A New Research Paper: Manoeuvres for a Low Carbon State
Most of the discussion about how to respond to climate change revolves largely around how to reach international agreement on universal national emissions reduction targets. And this debate will continue at the Rio+20 meeting this week. But what happens when the delegates go home? What about the sticky problem of how to implement these targets nationally (and locally) in very different political and institutional contexts? As with most other developmental challenges, emissions reduction is not simply a technical problem, but is also a profoundly political one, requiring key actors and agencies to work in different ways in different structural contexts.
As the late Elinor Ostrom said in her last article, setting international targets “can overcome inertia but everyone must have a stake in establishing them: countries, states, cities, organizations, companies and people everywhere. Success will hinge on developing many overlapping policies to achieve the goals.”
This excellent new DLP paper by Tom Harrison and Genia Kostka addresses this question head-on. In a fascinating comparative analysis of China and India, the paper analyses the different political strategies used sub-nationally in the two countries to formulate and implement policies that aim to ensure that emissions reductions targets are met. Given that China and India are the two developing countries with the highest level of CO2 emissions, the authors address the far from straightforward issue of how political and bureaucratic leaderships work locally in very different institutional and structural contexts to bring together competing interests and priorities to try to ensure that mitigation strategies are successful.
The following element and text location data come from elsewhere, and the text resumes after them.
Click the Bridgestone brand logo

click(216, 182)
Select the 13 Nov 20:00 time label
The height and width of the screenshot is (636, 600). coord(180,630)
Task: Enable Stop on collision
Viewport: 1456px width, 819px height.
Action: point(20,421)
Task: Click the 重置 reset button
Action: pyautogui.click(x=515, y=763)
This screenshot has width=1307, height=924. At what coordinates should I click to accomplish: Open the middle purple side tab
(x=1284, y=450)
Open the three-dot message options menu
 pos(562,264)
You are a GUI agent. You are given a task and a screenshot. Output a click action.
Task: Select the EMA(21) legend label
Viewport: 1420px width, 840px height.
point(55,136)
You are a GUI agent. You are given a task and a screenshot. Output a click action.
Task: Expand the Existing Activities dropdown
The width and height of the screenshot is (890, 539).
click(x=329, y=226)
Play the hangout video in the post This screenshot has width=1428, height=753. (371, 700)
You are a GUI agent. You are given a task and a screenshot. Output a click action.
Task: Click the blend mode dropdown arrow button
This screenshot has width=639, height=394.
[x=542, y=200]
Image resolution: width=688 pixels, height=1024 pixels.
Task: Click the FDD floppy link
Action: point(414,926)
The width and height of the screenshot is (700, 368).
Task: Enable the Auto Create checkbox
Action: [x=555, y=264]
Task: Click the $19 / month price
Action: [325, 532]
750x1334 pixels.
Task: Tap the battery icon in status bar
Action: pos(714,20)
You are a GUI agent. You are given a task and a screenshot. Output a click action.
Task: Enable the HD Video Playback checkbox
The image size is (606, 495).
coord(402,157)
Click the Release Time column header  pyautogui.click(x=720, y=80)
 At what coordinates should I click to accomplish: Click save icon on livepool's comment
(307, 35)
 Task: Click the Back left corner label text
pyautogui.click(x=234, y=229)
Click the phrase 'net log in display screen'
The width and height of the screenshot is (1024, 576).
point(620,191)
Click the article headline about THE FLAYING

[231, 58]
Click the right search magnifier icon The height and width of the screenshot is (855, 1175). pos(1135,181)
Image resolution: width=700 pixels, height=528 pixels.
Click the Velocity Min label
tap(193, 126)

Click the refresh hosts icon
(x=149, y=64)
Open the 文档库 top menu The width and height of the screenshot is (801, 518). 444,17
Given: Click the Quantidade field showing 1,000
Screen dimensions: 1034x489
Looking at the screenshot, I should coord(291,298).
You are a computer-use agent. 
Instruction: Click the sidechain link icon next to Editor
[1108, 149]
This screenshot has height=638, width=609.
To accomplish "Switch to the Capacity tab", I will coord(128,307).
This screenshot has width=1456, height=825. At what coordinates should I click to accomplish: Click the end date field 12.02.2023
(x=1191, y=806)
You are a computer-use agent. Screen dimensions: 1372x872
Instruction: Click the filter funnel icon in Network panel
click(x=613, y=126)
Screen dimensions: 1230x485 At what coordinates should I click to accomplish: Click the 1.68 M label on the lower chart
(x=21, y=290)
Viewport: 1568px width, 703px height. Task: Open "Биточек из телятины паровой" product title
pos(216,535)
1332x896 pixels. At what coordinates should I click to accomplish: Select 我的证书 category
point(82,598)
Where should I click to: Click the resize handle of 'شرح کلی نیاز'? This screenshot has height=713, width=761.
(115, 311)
Focusing on the role of key public and private players and the coalitions of interest they forged, the paper explores the different political strategies pursued in India and China. How do local leaders and implementers in the relevant government departments (and beyond) manoeuvre to balance and align emission reduction measures with competing interests and other, more politically attractive, policy priorities? What political strategies do they use to build formal and informal alliances among these competing interests, both within and between government agencies and across wider society? And what lessons for the international community and other countries does this comparative analysis provide about how to understand the local politics of emissions reduction and how to identify and support the manoeuvres that will strengthen the political processes that improve climate change mitigation?